Using streamlit in an asynchronous LangGraph workflow graph

Is it possible to use things like st.chat_input effectively in asynchronous nodes in a LangGraph workflow graph?

For context: I created a chatbot on the command line with LangGraph that makes some asynchronous requests in some of the nodes. This is because it fills out some tool calls from the user’s input and uses those to make a few independent requests to a (somewhat slow) REST API. This works well on the CLI.

However, I wanted to wrap this CLI chatbot in a nice little web interface, so that’s where Streamlit comes in.

I have this simple streamlit_app.py file:

import streamlit as st
import asyncio
from main import main

st.title("Chatbot")

if "messages" not in st.session_state:
    st.session_state.messages = []

for message in st.session_state.messages:
    with st.chat_message(message["role"]):
        st.markdown(message["content"])

if st.session_state.get('run_chat', False):
    asyncio.run(main())

if st.button("Start Chat"):
    st.session_state.run_chat = True
    st.rerun()

and in my asynchronous main function, I’m doing some initialization work and building my workflow graph, then invoking it via ainvoke(initial_state). However, the problem I’m running into is that some of the nodes are getting user input. Something simple like:

    async def get_user_input(state: GraphState) -> GraphState:
        user_input = input('User: ')
        return { 'chat_history': [HumanMessage(role='user', content=user_input)] }

So I attempted to replace it with something like:

    async def get_user_input(state: GraphState) -> GraphState:
        global unique_id
        user_input = st.chat_input('Prompt', key=unique_id)
        unique_id = unique_id + 1
        if user_input:
            st.session_state.messages.append({'role': 'user', 'content': user_input})
            with st.chat_message('user'):
                st.markdown(user_input)
            return {'chat_history': [HumanMessage(role='user', content=user_input)]}
        else:
            return state

However, when I run the Streamlit application via streamlit run streamlit_app.py, I can see this user_input is immediately getting set to None after making the call to st.chat_input. Due to the structure of the rest of the graph, this causes it to loop continuously. So I’m wondering if I’m missing something here. Admittedly I’m quite new to Streamlit, so this might be a bit of a dumb question with an obvious answer (if so, my apologies).

Also, I know the above functions do not need to be async, but LangGraph is reporting a large number of warnings that I don’t currently know how to disable when they are not marked async since I’m invoking the graph execution asynchronously, so I just left them marked as such. However, I have also tried running the application with the async modifier left off this node, and it makes no difference in the behavior I’m seeing (which I should think makes sense). I still see user_input just immediately getting set to None.

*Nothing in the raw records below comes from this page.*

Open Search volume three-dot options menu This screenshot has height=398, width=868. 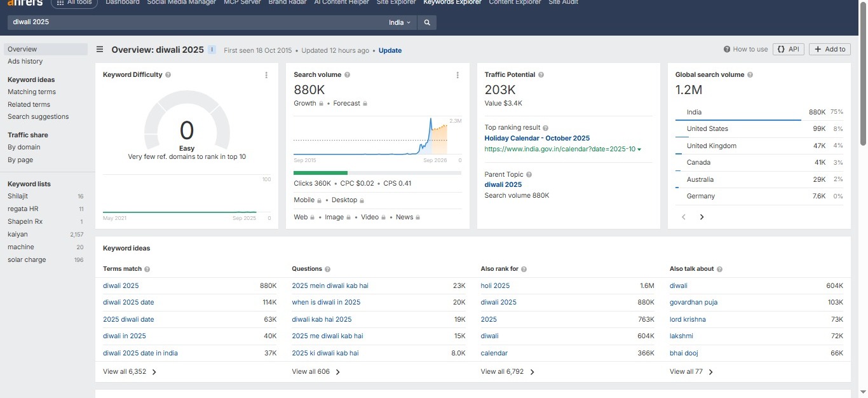(x=457, y=75)
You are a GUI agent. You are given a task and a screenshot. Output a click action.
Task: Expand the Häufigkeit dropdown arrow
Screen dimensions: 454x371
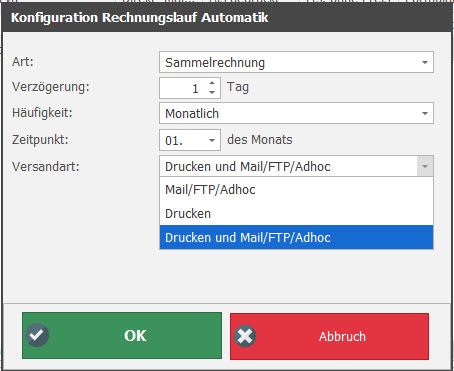click(x=425, y=113)
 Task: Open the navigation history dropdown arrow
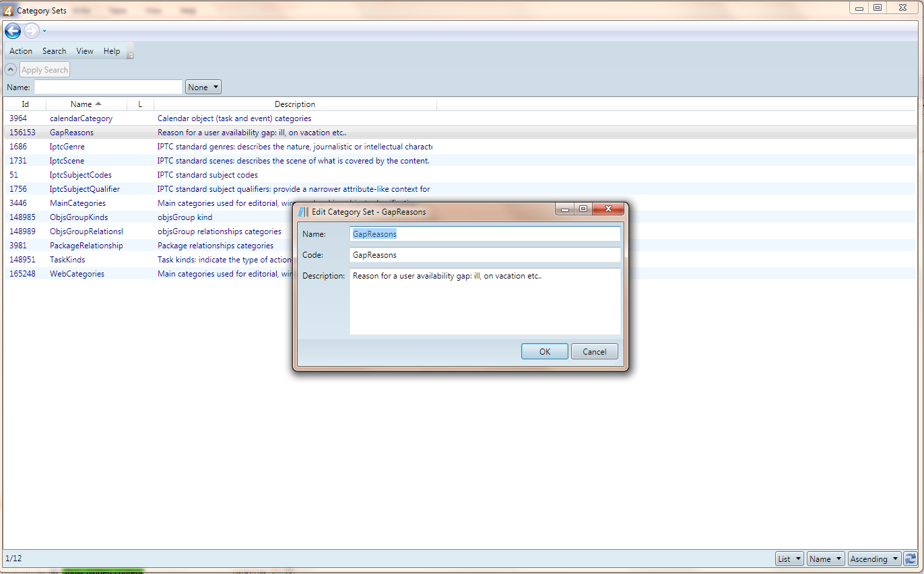click(44, 31)
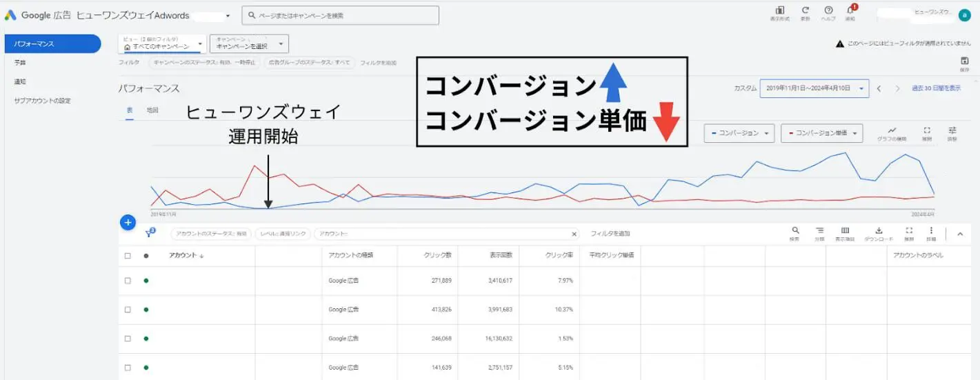
Task: Check the box for the 271,889 clicks row
Action: point(128,281)
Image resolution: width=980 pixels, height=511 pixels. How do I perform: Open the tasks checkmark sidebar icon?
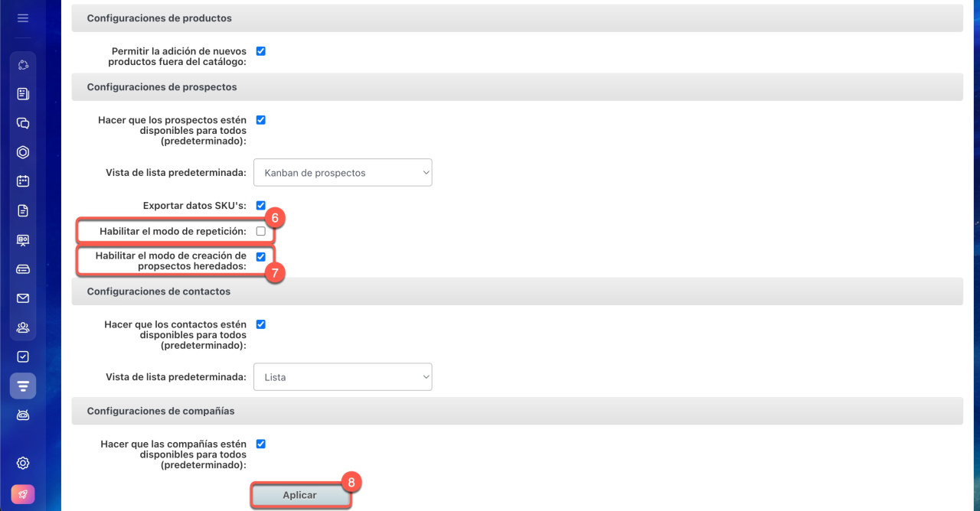23,356
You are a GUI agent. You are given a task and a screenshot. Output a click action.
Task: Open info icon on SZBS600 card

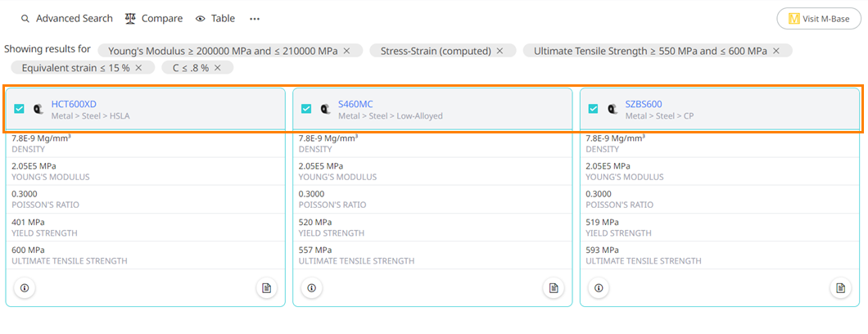click(599, 288)

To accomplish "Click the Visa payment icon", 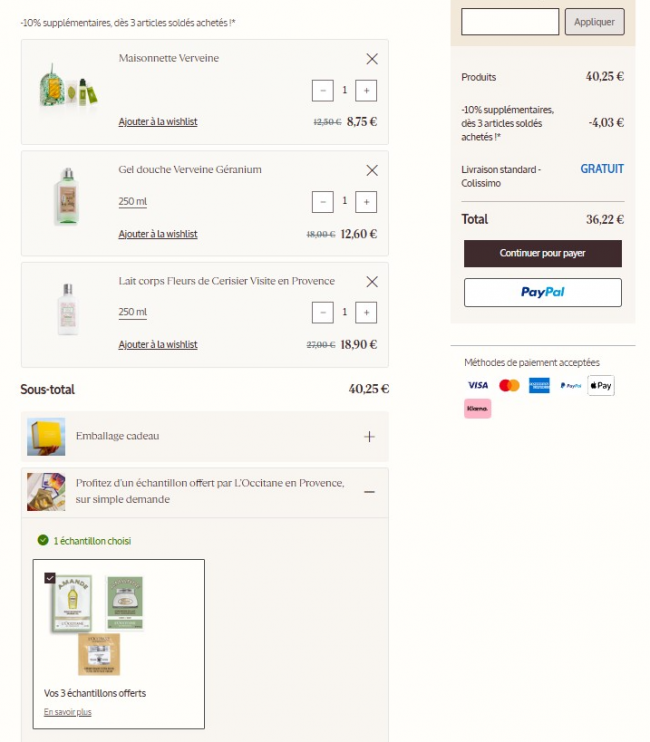I will (x=477, y=385).
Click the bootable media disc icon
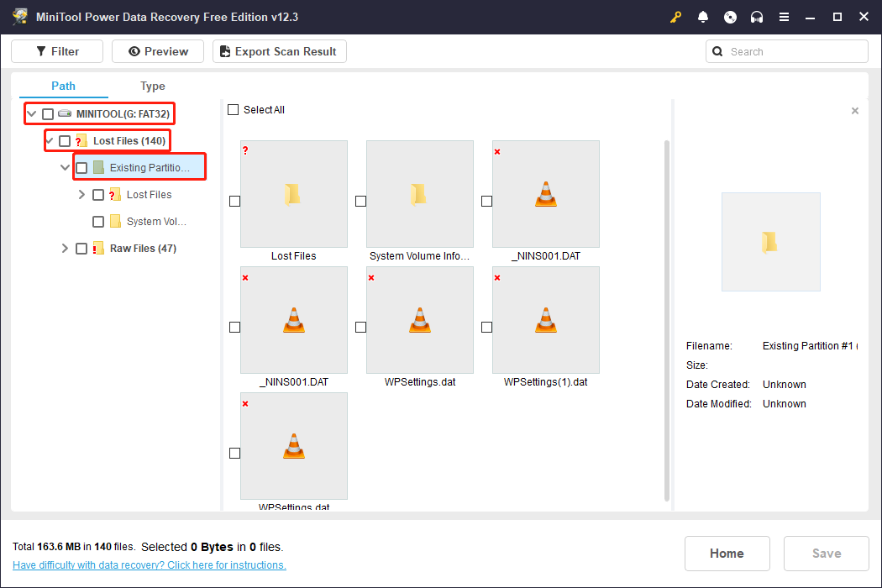 pyautogui.click(x=730, y=16)
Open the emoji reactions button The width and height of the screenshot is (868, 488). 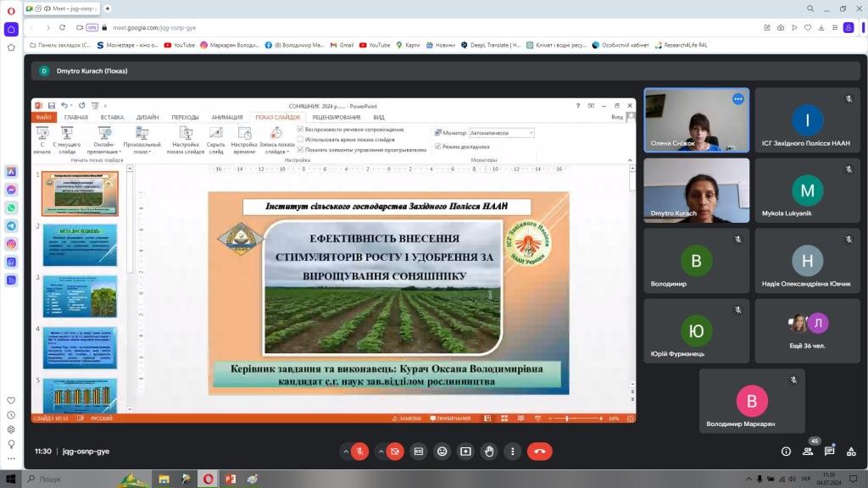[x=442, y=452]
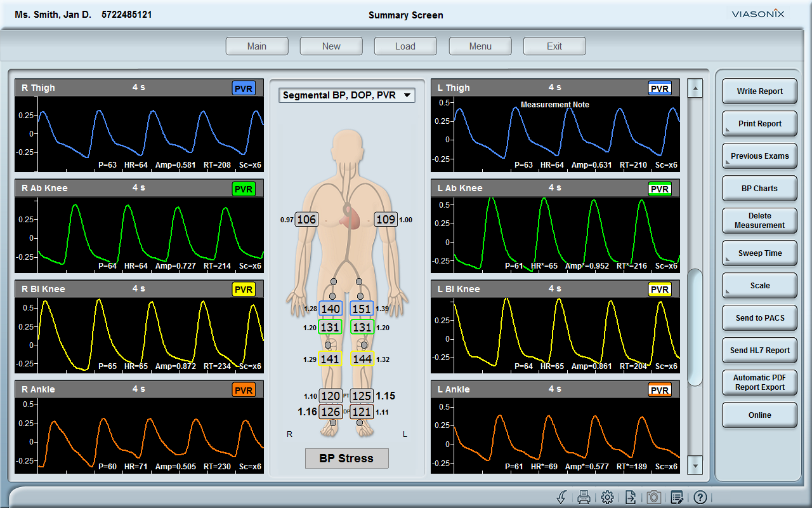Viewport: 812px width, 508px height.
Task: Click the help question mark icon
Action: coord(700,497)
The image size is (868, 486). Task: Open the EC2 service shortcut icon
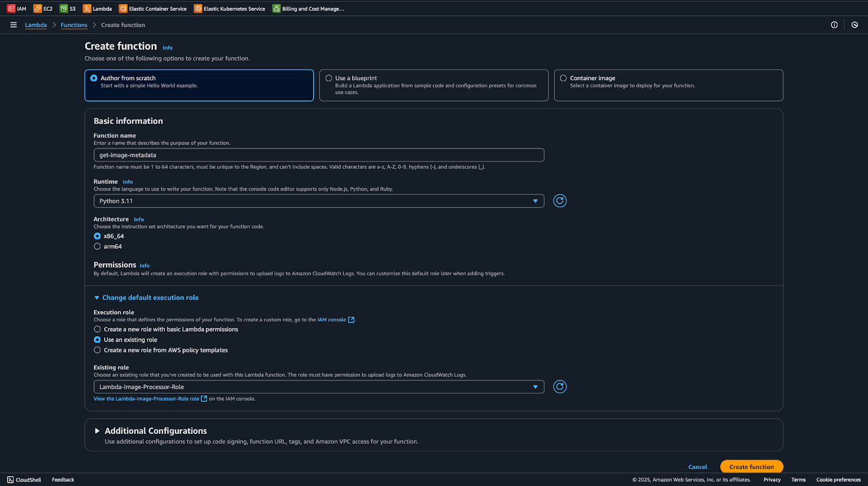point(37,9)
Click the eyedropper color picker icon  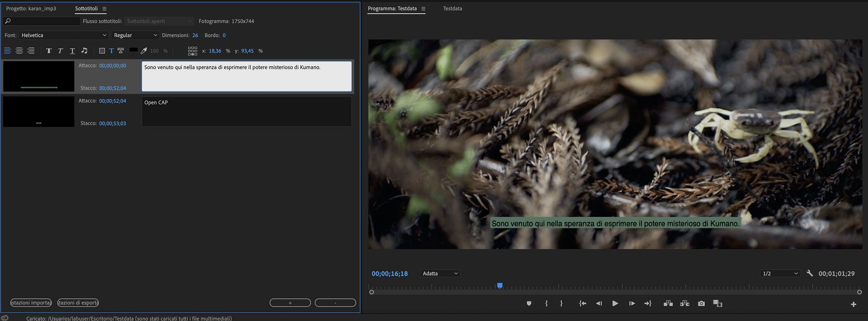pyautogui.click(x=144, y=51)
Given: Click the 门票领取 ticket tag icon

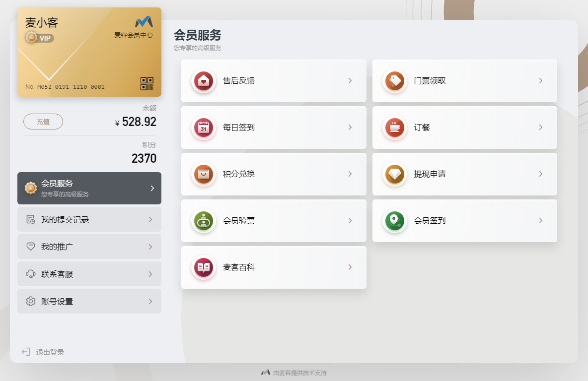Looking at the screenshot, I should click(x=395, y=81).
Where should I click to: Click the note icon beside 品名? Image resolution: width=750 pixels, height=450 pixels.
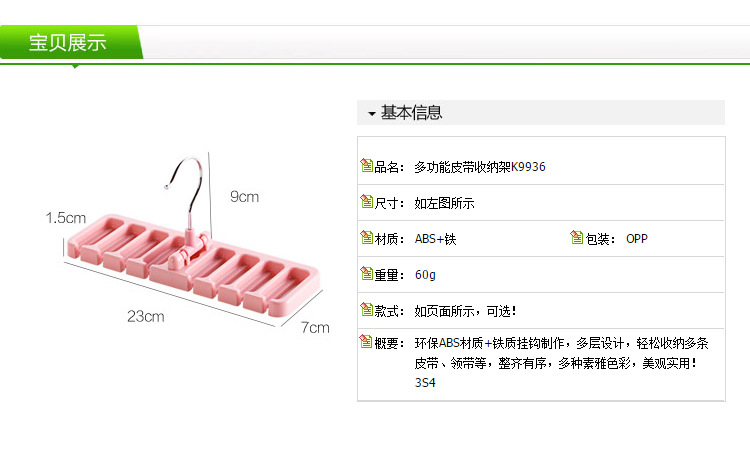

I’m guessing this has to do with Streamlit’s execution flow - where, from what I’ve read, it re-runs the script from top to bottom in response to basically any change on the page. So it seems to me that maybe something like st.chat_input will return None until the user makes the “press enter or send button on the chat input text field” change on the page. If so, then maybe this is to be expected.

I was ideally trying to integrate it into my application without having to entirely restructure everything to make it work with Streamlit, but maybe that’s not possible with its execution model.

Thanks in advance for any ideas as to what I’m doing wrong here or how to fix it. :slight_smile:

Nevermind. I fixed it by simply refactoring my workflow graph to not retrieve the user’s input or display the chatbot’s response. I removed those nodes from the graph and then retrieve the input at the top level with Streamlit, pass that as part of the initial state to the workflow graph invocation, and then simply passed the response at the end of the chat history in the state back up from the workflow graph to the top level Streamlit application logic and displayed it there.

However, on a side note - I have not figured out how I can maintain a webclient that opens an asynchronous client session (via aiohttp’s ClientSession) and manages it with a context manager across the entire application flow. I end up having to close and reopen those sessions every time I invoke the workflow graph, and thus also rebuild the graph each time I need to use it (since the nodes are kept in a closure that maintains a reference to those asynchronous webclients after opening the session). This works, but seems… suboptimal.

If anyone has any ideas, please do share.

Actually, figured out the solution to the above inquiry too. Made some service manager class decorated with @st.cache_resource that holds a reference to an asyncio event loop and then uses that event loop to initialize those services via their __aenter__ dunders in its __init__ method, and then conversely closes them via __aexit__ in its __del__ method.